# Work request
Using the entries below, write out the line with "Click DAFINA GEXHA", the line with "documentcloud group from", and every line in between, exactly as each is written.

··· Data extracts

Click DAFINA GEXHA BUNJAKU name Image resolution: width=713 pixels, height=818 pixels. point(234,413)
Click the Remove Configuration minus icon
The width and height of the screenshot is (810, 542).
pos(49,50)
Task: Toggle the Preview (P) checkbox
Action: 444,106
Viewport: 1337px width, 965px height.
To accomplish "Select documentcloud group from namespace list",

······
··· Data extracts

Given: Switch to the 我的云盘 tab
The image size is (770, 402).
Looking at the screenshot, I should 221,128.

······

# Solution for this task
Click DAFINA GEXHA BUNJAKU name Image resolution: width=713 pixels, height=818 pixels. point(234,413)
Click the Remove Configuration minus icon
The width and height of the screenshot is (810, 542).
pos(49,50)
Task: Toggle the Preview (P) checkbox
Action: 444,106
Viewport: 1337px width, 965px height.
To accomplish "Select documentcloud group from namespace list",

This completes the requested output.